* [Work instruction]:
Print exactly the lines from the one containing "The image size is (670, 424)." through the last line of the entries below; the pictures stay out of the copy.

= Beginning of Section =

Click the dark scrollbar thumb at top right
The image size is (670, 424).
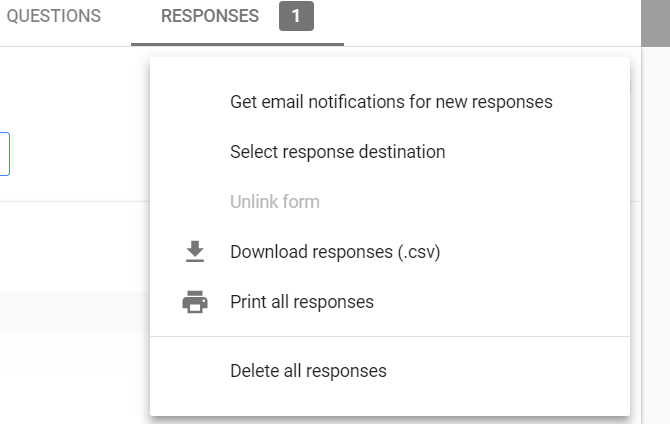(x=655, y=22)
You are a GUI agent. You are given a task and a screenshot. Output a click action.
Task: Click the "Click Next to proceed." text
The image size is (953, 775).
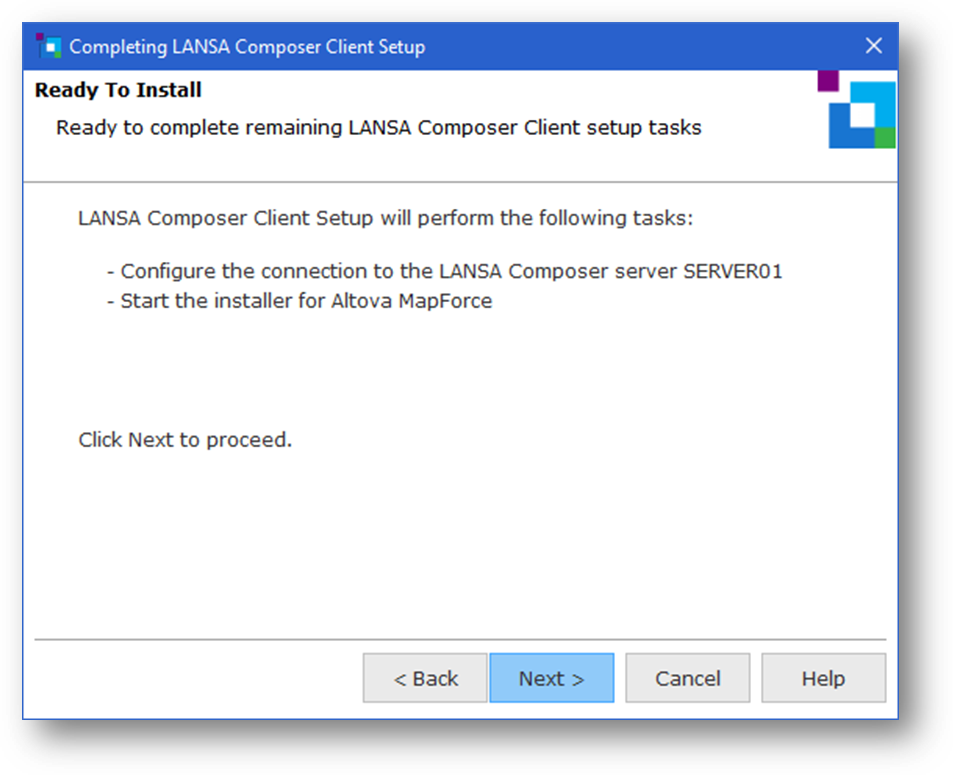(x=185, y=439)
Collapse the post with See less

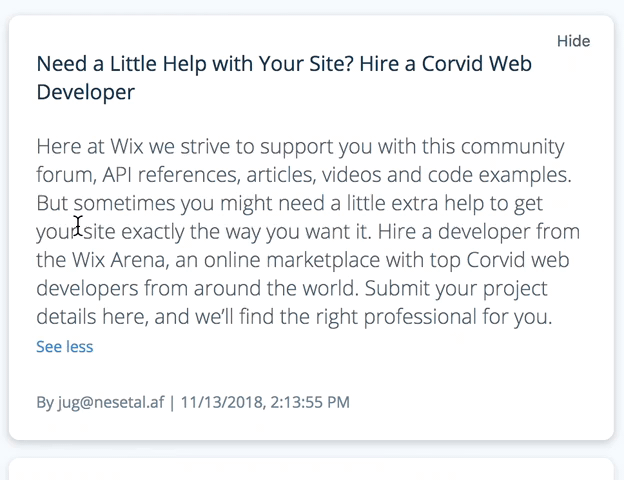coord(64,347)
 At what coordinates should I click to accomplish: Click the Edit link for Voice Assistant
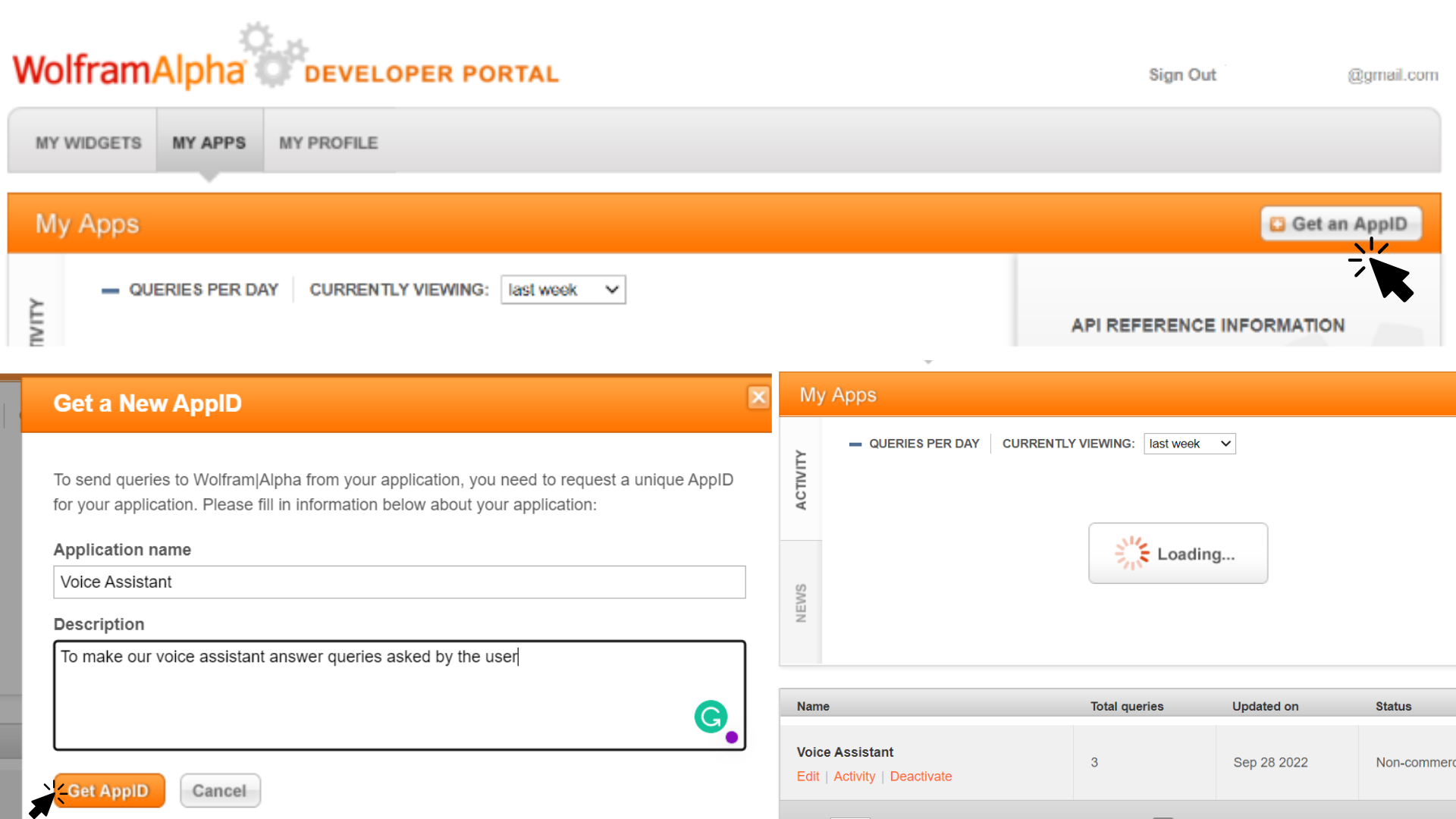point(807,776)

= End of Section =

* [Problem solution]:
The image size is (670, 424).
(x=655, y=22)
You are a GUI agent. You are given a task and a screenshot. Output a click action.
Task: Click the "Click Next to proceed." text
The image size is (953, 775).
(x=185, y=439)
Collapse the post with See less

coord(64,347)
 At what coordinates should I click to accomplish: Click the Edit link for Voice Assistant
point(807,776)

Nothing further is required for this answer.